Se quedaron en silencio y sonó el móvil de Bell, quien hizo un gesto despectivo en dirección a Rebus y se dio la vuelta, alejándose hacia el pasillo para contestar la llamada.

—¿Diga? ¿Cómo? —añadió consultando el reloj—. ¿De la radio o de la televisión? —Hizo una pausa para escuchar la respuesta—. ¿Una emisora local o nacional? Solo concedo entrevistas a emisoras nacionales —añadió alejándose aún más del grupo que, más relajado, intercambió miradas y gestos.

—Bien —dijo el director—, creo que voy a...

—¿Le importa que hablemos en su despacho? —preguntó Hogan—. Quedan un par de cosas que quiero comentar. Volvamos al trabajo —añadió señalando con la cabeza a Rebus y Siobhan.

—Sí, señor —dijo Siobhan. De repente el pasillo estaba vacío. Respiró hondo y exhaló aire despacio—: Ese Bell es un número.

—Está dispuesto a explotar el caso cuanto pueda —dijo Rebus asintiendo.

—Si no, no sería un político.

—Instinto natural, ¿no? Es curioso el rumbo que toman las cosas, cuando su carrera podría haberse ido a pique después de su detención en Leith.

—¿Crees que actúa así por venganza?

—Desde luego, si puede, nos hundirá; así que no debemos darle pie.

—Exactamente lo que tú has hecho replicándole de mala manera.

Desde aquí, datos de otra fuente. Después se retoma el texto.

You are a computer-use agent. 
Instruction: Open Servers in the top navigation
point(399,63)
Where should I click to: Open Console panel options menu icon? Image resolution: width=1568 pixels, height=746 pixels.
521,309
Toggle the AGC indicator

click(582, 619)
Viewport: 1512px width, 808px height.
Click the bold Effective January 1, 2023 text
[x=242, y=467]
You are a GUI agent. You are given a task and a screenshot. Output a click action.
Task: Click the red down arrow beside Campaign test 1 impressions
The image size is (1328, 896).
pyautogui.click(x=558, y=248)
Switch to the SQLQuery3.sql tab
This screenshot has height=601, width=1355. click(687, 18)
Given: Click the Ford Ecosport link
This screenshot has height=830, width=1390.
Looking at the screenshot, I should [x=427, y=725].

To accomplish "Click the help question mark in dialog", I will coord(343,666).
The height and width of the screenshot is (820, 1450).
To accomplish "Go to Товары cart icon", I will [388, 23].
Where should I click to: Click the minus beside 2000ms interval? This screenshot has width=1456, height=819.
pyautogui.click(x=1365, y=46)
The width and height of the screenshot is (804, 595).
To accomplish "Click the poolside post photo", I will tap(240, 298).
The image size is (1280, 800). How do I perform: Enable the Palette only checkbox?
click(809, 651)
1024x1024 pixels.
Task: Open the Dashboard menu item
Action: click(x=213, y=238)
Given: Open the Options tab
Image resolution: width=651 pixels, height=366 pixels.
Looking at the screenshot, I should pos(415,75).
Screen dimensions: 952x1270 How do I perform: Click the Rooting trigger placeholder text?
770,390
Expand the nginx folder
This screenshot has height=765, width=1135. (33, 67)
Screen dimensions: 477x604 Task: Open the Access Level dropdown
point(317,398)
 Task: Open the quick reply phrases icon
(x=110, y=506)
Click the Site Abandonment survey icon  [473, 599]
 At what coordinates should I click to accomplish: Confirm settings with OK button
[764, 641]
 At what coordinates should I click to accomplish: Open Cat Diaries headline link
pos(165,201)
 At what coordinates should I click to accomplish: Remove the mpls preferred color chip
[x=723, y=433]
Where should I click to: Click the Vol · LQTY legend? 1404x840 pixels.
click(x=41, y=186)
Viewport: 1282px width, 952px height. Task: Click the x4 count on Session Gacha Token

—De vez en cuando hay que divertirse, Siobhan —contestó Rebus mirando al pasillo vacío—. ¿No crees que a Bobby Hogan le sucede algo?

—Sí. Parece agotado, la verdad. Por cierto, ¿no crees que deberías decírselo?

—¿Qué?

—Que los Renshaw son familia tuya.

Rebus la miró fijamente.

—Puede traer complicaciones. Y no creo que Bobby necesite más de momento.

—Tú sabrás.

—Exactamente. Y a los dos nos consta que nunca me equivoco.

—Lo había olvidado —apostilló Siobhan.

—Me alegra recordártelo, sargento Clarke. Siempre a tu servicio.